▶ _Data section_:
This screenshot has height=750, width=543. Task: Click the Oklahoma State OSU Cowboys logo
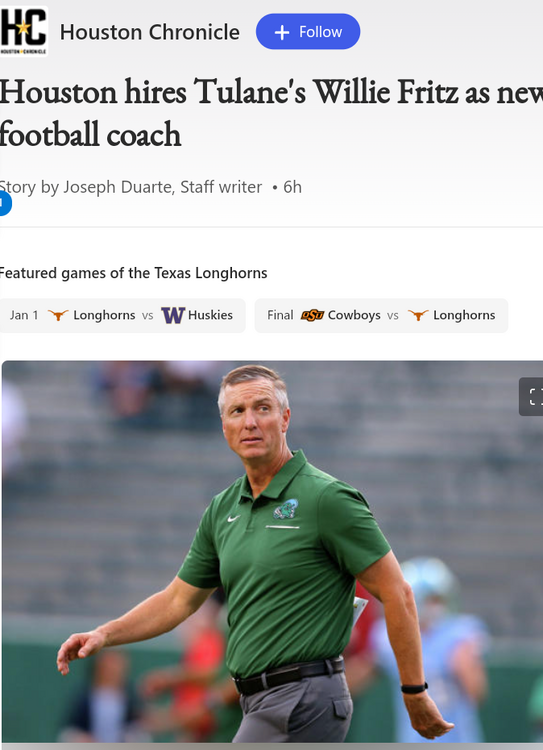[312, 315]
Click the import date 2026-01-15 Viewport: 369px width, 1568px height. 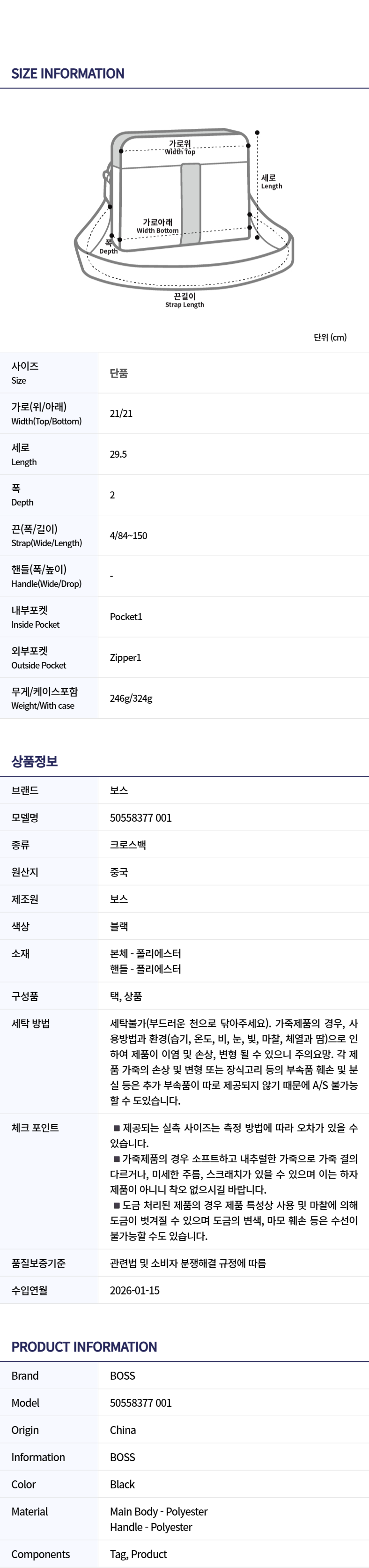tap(134, 1290)
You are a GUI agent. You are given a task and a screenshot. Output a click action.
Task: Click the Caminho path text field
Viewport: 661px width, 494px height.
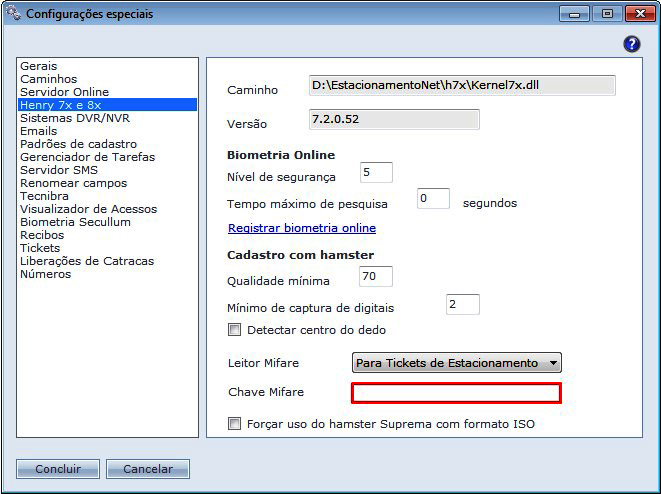462,86
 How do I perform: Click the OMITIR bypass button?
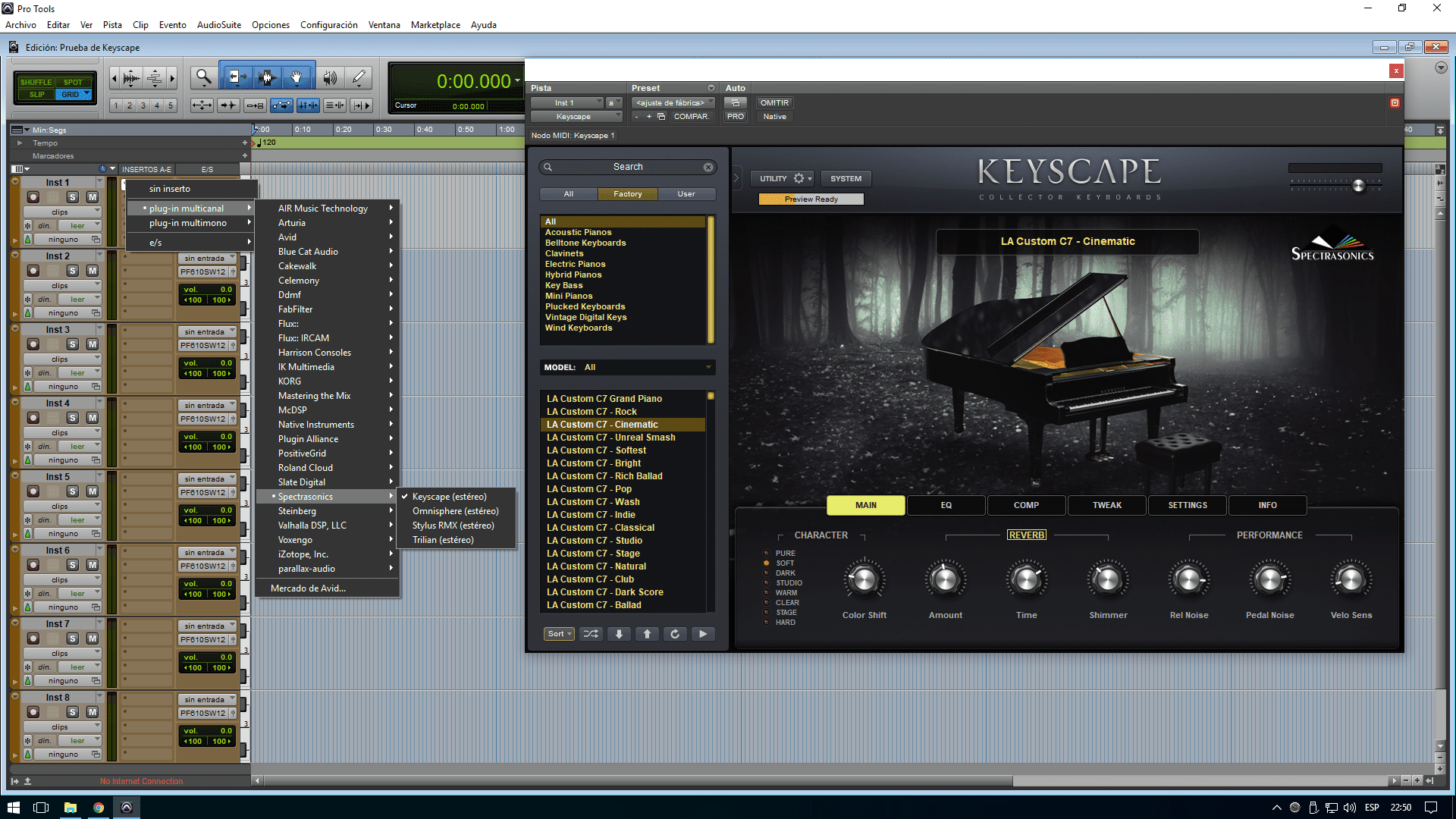tap(774, 102)
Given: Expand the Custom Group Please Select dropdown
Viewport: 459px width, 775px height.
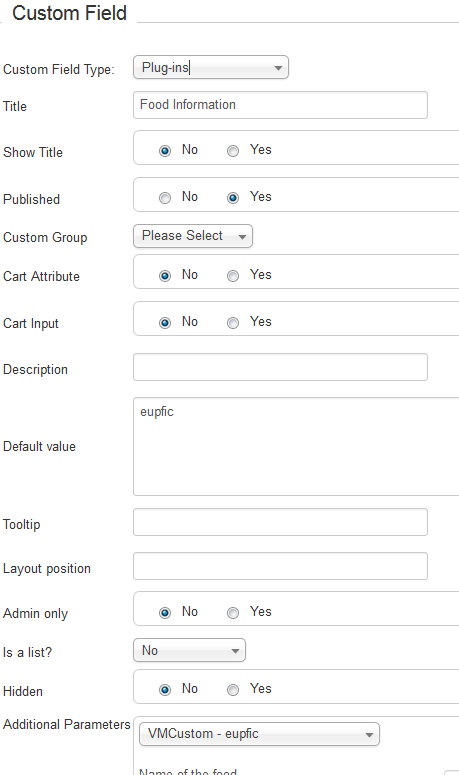Looking at the screenshot, I should [193, 236].
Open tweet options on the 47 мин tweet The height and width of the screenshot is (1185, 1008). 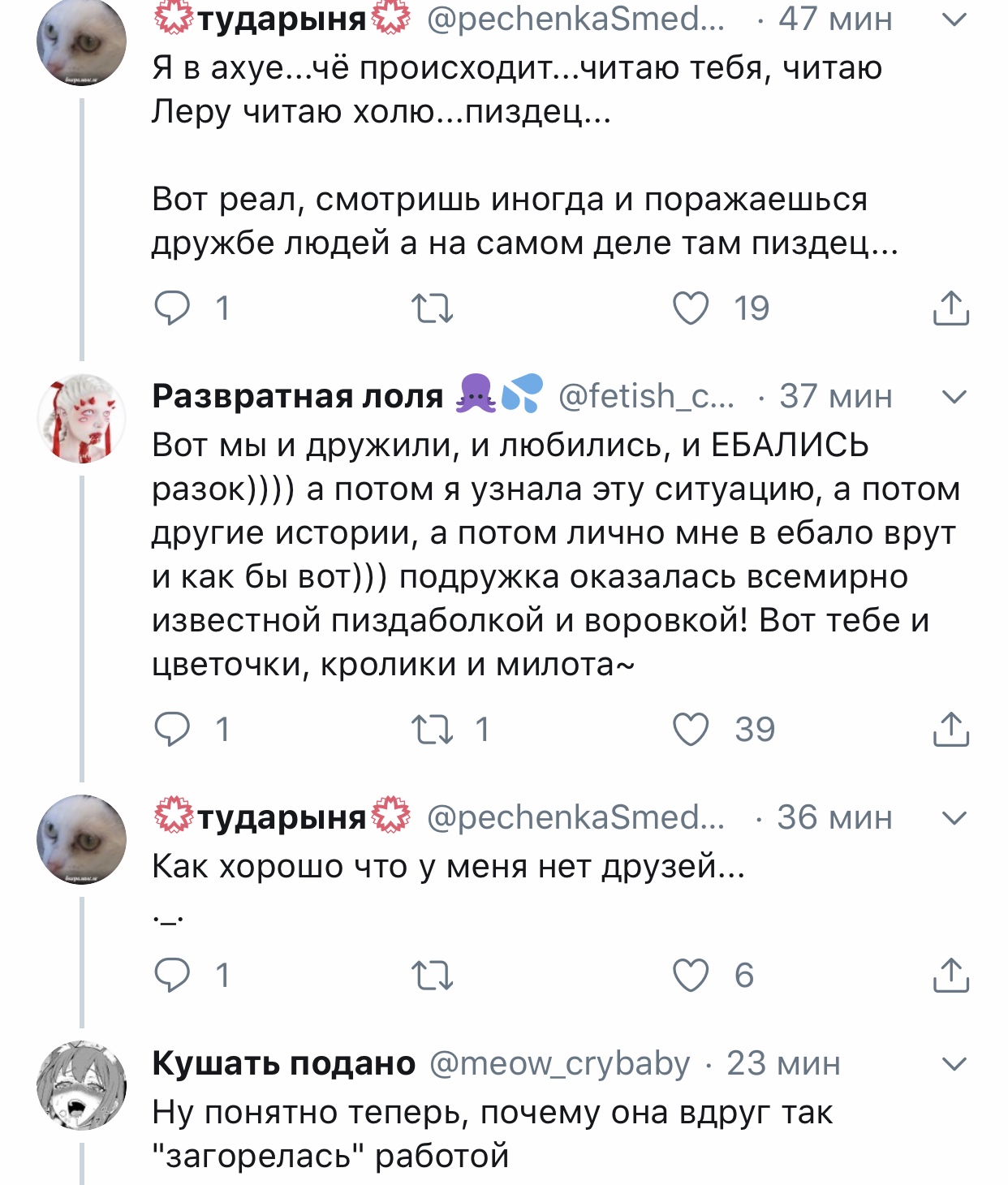pos(955,19)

▶ _What you need to do_: Convert the part that opens with the line containing "How do I perform: Click" and closes with the line containing "Looking at the" into a JSON list of strings, one string per line and no entries for blank lines. Omit the pictures from the output.

▶ _Answer to this exercise_:
[
  " How do I perform: Click the OMITIR bypass button?",
  "tap(774, 102)",
  "Given: Expand the Custom Group Please Select dropdown",
  "Viewport: 459px width, 775px height.",
  "Looking at the screenshot, I should [193, 236]."
]